> _Work instructions_
Transcribe, exactly as they appear, only the lines from the one holding "Ficha técnica (27, 2543)" through the end of the entries below.

··· Material supplied

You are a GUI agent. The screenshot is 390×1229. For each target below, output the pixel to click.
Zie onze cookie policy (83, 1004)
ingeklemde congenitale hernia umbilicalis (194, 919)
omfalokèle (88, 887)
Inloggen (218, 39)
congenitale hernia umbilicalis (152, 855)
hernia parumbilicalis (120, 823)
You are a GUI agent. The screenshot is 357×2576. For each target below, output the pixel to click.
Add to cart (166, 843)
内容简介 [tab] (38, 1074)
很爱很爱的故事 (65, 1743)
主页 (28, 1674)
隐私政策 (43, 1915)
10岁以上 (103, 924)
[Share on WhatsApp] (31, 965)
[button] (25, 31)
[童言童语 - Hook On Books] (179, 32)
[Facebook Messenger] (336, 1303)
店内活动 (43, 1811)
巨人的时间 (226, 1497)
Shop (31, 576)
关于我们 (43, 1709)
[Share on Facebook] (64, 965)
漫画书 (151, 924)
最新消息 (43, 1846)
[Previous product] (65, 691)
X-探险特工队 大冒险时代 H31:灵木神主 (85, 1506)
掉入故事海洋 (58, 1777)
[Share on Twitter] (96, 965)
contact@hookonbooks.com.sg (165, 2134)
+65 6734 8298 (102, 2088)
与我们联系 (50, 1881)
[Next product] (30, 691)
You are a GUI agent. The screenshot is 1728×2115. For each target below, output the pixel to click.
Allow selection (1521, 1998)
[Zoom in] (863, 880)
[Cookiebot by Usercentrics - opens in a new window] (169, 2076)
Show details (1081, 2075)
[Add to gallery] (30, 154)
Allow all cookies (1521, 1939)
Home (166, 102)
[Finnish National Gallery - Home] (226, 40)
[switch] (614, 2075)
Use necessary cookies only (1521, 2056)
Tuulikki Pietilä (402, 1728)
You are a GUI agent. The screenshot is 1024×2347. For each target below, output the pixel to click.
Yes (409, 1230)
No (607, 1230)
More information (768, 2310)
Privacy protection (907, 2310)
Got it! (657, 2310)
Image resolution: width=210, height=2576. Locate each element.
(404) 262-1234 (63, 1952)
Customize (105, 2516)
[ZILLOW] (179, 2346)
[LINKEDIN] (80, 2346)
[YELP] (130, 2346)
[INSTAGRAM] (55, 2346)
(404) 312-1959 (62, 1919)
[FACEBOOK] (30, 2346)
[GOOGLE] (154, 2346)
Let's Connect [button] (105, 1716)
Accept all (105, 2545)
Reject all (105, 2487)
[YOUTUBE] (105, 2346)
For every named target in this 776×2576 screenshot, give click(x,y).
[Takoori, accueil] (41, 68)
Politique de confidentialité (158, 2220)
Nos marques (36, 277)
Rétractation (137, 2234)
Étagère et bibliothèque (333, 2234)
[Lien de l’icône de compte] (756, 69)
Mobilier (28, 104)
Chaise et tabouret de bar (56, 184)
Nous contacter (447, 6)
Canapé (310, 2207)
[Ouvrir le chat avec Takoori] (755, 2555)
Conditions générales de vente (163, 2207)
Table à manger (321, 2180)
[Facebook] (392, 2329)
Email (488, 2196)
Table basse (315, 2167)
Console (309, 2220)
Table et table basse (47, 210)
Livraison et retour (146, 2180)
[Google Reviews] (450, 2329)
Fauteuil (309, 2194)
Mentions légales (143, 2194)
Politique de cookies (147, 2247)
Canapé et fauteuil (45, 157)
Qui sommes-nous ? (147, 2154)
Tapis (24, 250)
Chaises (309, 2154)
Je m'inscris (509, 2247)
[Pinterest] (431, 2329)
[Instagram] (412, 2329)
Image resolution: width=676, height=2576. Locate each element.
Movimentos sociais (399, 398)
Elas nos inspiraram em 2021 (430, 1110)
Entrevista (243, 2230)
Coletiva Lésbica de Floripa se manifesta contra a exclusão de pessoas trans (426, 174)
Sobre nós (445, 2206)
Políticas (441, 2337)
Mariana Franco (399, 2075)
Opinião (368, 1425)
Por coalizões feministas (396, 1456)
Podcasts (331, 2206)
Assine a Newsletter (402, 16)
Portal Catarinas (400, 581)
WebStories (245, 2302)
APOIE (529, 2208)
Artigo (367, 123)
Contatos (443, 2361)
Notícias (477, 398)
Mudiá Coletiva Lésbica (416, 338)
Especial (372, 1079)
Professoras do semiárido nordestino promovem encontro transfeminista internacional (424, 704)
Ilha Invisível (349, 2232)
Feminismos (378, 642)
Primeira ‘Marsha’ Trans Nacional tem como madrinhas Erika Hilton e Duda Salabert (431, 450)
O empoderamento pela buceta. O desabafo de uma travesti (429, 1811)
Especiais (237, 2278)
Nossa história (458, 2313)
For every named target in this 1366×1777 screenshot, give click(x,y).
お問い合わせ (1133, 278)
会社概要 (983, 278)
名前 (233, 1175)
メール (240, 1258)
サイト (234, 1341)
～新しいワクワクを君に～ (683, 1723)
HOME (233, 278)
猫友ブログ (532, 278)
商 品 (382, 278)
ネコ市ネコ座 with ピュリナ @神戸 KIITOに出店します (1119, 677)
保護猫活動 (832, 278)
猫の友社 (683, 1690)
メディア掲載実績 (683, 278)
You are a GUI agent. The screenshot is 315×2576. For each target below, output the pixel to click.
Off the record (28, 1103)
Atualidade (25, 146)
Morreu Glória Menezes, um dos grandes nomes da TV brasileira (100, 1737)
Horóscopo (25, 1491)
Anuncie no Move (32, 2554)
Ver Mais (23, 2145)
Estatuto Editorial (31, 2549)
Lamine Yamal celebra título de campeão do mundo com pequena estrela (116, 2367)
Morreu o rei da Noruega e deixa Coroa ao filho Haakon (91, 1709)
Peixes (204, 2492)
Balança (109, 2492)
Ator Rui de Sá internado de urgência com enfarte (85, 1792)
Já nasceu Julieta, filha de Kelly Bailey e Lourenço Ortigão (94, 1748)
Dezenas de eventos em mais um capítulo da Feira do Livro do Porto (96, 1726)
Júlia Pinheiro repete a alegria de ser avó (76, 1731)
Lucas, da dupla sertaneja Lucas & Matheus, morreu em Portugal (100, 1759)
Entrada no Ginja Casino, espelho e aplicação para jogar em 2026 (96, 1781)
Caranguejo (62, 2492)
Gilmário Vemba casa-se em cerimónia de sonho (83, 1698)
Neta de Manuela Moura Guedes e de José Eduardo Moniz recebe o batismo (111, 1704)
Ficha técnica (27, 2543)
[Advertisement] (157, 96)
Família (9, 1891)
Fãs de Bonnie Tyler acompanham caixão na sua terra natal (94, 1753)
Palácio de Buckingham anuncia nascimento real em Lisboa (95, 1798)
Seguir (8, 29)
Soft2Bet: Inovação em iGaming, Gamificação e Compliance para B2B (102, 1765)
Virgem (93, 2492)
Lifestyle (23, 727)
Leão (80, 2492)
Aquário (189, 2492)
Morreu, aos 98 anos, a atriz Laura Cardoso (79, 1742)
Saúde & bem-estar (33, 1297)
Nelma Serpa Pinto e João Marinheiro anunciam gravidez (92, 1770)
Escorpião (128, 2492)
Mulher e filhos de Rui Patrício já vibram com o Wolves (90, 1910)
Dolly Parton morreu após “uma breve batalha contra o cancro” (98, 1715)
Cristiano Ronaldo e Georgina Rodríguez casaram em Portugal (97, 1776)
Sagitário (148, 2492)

······

> _Reply_
Ficha técnica (27, 2543)
[Advertisement] (157, 96)
Família (9, 1891)
Fãs de Bonnie Tyler acompanham caixão na sua terra natal (94, 1753)
Palácio de Buckingham anuncia nascimento real em Lisboa (95, 1798)
Seguir (8, 29)
Soft2Bet: Inovação em iGaming, Gamificação e Compliance para B2B (102, 1765)
Virgem (93, 2492)
Lifestyle (23, 727)
Leão (80, 2492)
Aquário (189, 2492)
Morreu, aos 98 anos, a atriz Laura Cardoso (79, 1742)
Saúde & bem-estar (33, 1297)
Nelma Serpa Pinto e João Marinheiro anunciam gravidez (92, 1770)
Escorpião (128, 2492)
Mulher e filhos de Rui Patrício já vibram com o Wolves (90, 1910)
Dolly Parton morreu após “uma breve batalha contra o cancro” (98, 1715)
Cristiano Ronaldo e Georgina Rodríguez casaram em Portugal (97, 1776)
Sagitário (148, 2492)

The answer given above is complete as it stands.